Portugal resistiu, mas foi o terceiro país da zona do euro a recorrer à ajuda do Fundo Monetário Internacional (FMI) e da União Europeia, seguindo os passos de Grécia e Irlanda. A situação vinha se agravando desde o estouro da crise americana, em 2008, e os acontecimentos do último mês levaram os portugueses ao auge da crise, não só econômica, mas também política. O Congresso reprovou o PEC 4 (Plano de Estabilidade e Crescimento), que apresentava medidas de austeridade, e levou o primeiro ministro, José Sócrates, a renunciar ao cargo no dia 23 de março. O premier deveria permanecer no poder até 2013. Após aceitar a renúncia, o presidente Cavaco Silva anunciou a antecipação das eleições legislativas para 5 de junho.

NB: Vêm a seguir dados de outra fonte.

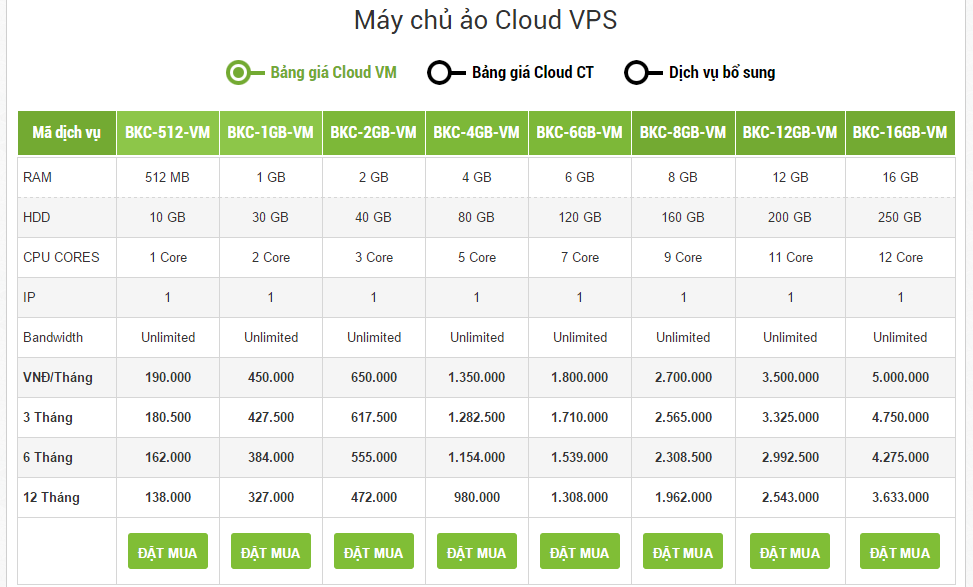
Task: Click the 190.000 monthly price cell
Action: [x=168, y=377]
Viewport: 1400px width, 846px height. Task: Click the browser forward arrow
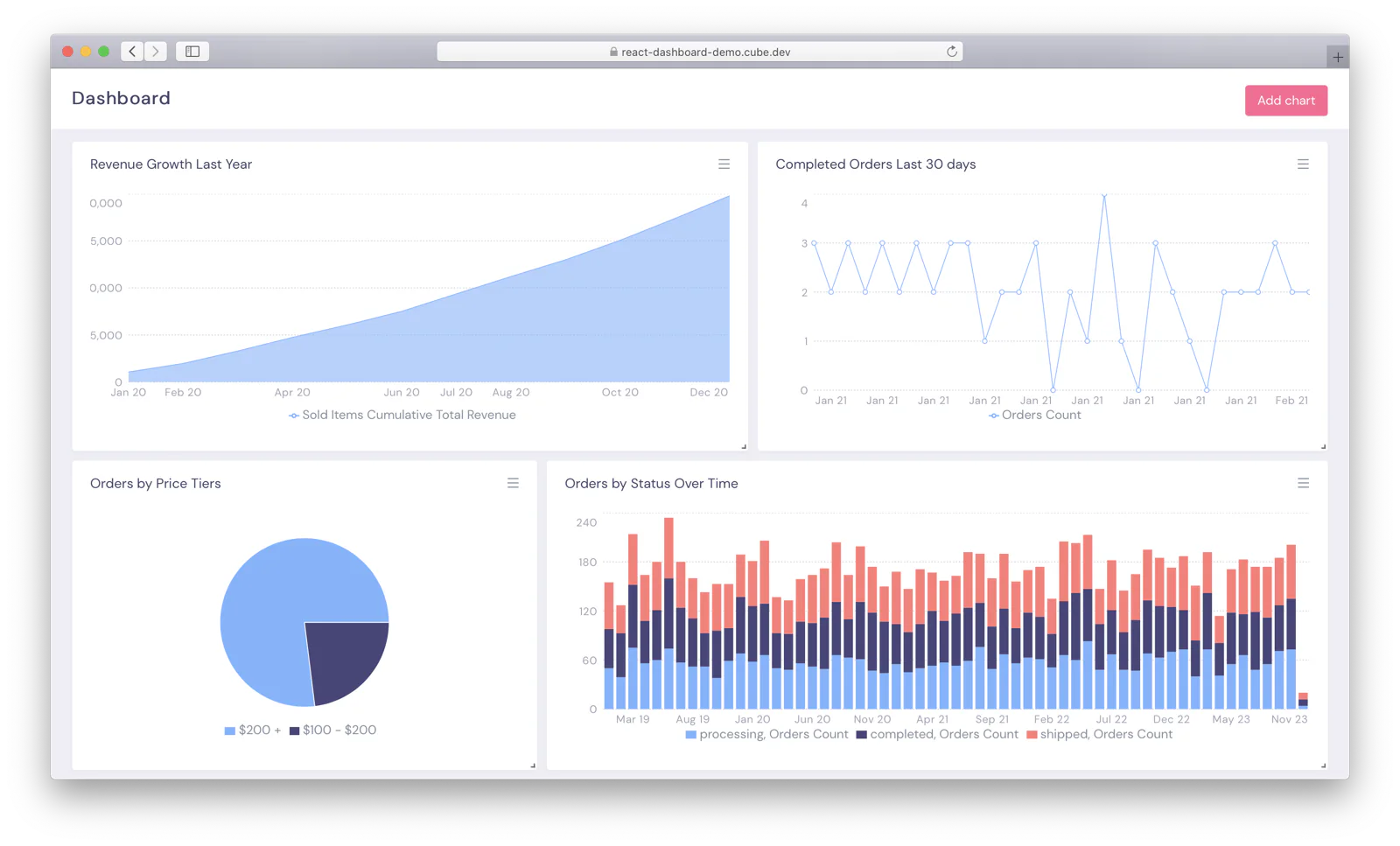156,52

Com o pedido de demissão já formalizado, no início de abril, Sócrates pediu ajuda ao FMI. No último dia 20, dirigentes Fundo e da União Europeia (UE) chegaram a Portugal para avaliar a situação do país e negociar como será feito o empréstimo que deve chegar a 80 bilhões de euros.
Nas ruas de Portugal, o clima é de apreensão. A brasileira Sandra Regina Santin, 43 anos, observa que as pessoas estão com a autoestima baixa, assustadas com a escalada dos juros e bastante endividadas. Muitos têm de devolver carros e até casas, especialmente os funcionários públicos, que sofreram cortes de até 10% nos salários.

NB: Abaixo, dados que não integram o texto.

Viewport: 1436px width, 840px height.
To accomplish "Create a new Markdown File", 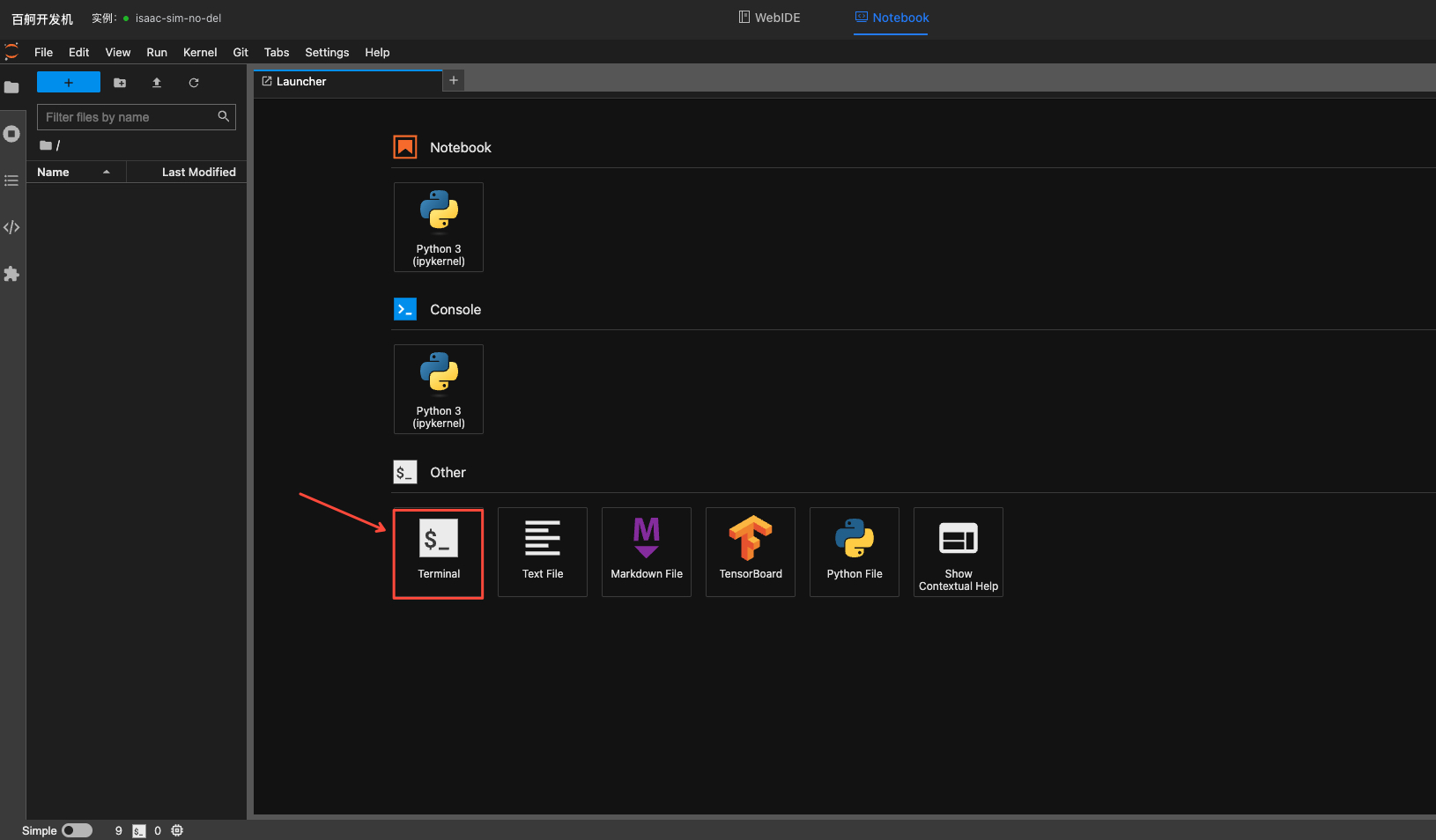I will point(646,552).
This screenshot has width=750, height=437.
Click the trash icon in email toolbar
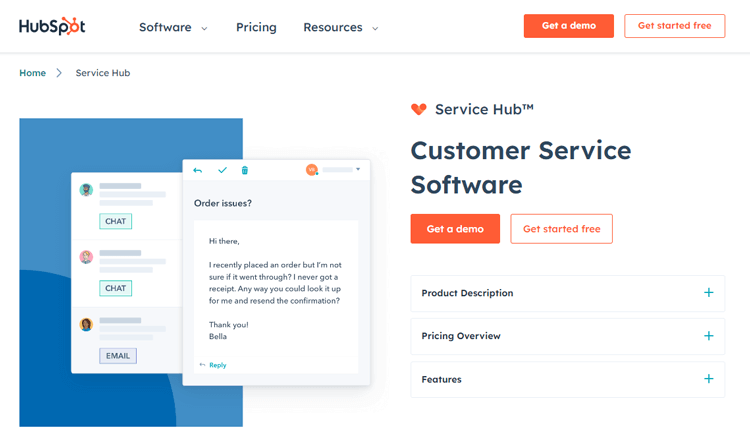[x=245, y=170]
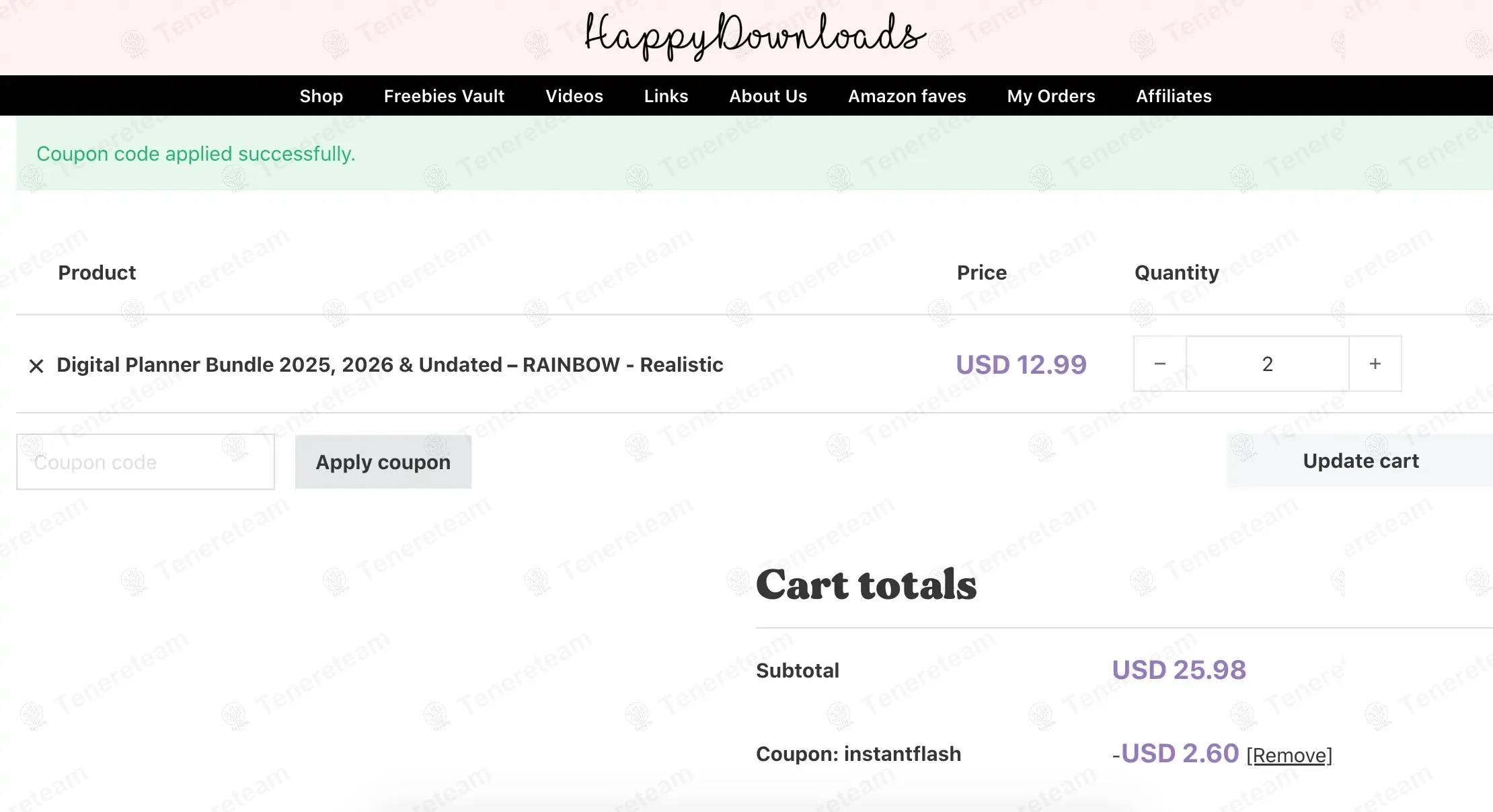Go to the Affiliates page
The width and height of the screenshot is (1493, 812).
tap(1174, 96)
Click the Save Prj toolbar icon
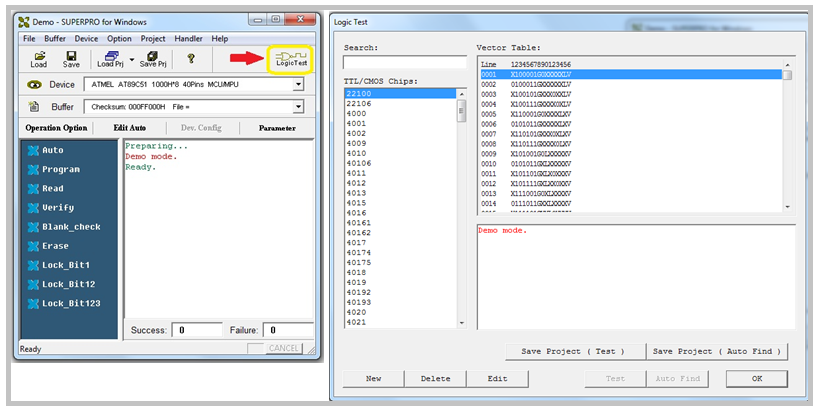 tap(153, 59)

Há 18 anos no país, Sandra era recém-formada em Psicologia quando resolveu se aventurar e ir com o namorado para a Europa. Nos dois primeiros anos, trabalhou como garçonete e conseguia ganhar o suficiente para tirar férias de três meses no Brasil. "O dinheiro dava e sobrava e eu ainda levava uma mala cheia de presentes", lembra. Agora, mesmo exercendo sua profissão, ela está há dois anos sem vir ao Brasil porque acha que as passagens estão muito caras.
Para muitos, ir do Brasil a Portugal com o objetivo de fazer pé-de-meia já não compensa mais. "Quem vem sozinho precisa de apoio de alguém do Brasil para se manter. O que estão pagando mal dá para sobreviver", conta o estudante brasileiro Antônio Freitas Netto. Ele mora com os pais em Lisboa há quatro anos, faz mestrado em Ciência Política e trabalha na área administrativa de um condomínio. "Eu achava que uma grande vantagem em Portugal era o custo de vida, mas agora tudo subiu", diz Freitas Netto.
Impressionado com a situação do país, o estudante relata que nunca imaginou vivenciar uma realidade como a que Portugal tem hoje: "Era coisa que a gente só via na tevê, em países com crise muito forte, e agora está acontecendo aqui".
A dívida pública portuguesa deve chegar a 86% do PIB de 2010. No dia 12 abril, o ministro da Finanças, Teixeira dos Santos, declarou em entrevista à Reuters que o país só teria dinheiro para pagar as dívidas até junho. O ministro salientou a necessidade de que a ajuda financeira seja definida até maio, e que as medidas de austeridade exigidas pelo FMI podem ser ainda mais rígidas que as do PEC 4.
Os jovens que vivem em Portugal tentam buscar alternativas para o futuro. "Planejava construir uma carreira e fazer minha vida aqui, mas agora já estou pensando em terminar o mestrado e voltar para o Brasil", reflete o brasileiro. Portugueses também pensam em vir para cá, como um amigo do estudante, que se formou em engenharia, leu sobre a necessidade de mão de obra especializada no Brasil e está animado com a oportunidade no país.
Ao contrário de Feitas Neto, Sandra não quer voltar. Ela acha que, como trabalha na iniciativa privada, não está sendo tão atingida. Seu marido aquele namorado de 18 anos atrás é músico e sente um pouco mais os efeitos da crise. "Ele toca em restaurantes e hotéis, mas as pessoas não estão mais viajando, nem saindo para comer fora", explica a psicóloga. A economia da região do Algarve, onde eles moram, também foi bastante atingida já que é voltada ao turismo. Eles não conseguiriam vender o apartamento, por exemplo, pois o mercado imobiliário está congelado, o crédito é restrito e os bancos fazem exigência difíceis de serem cumpridas. Ainda assim, o casal acha que a educação no país é melhor para o filho, de oito anos.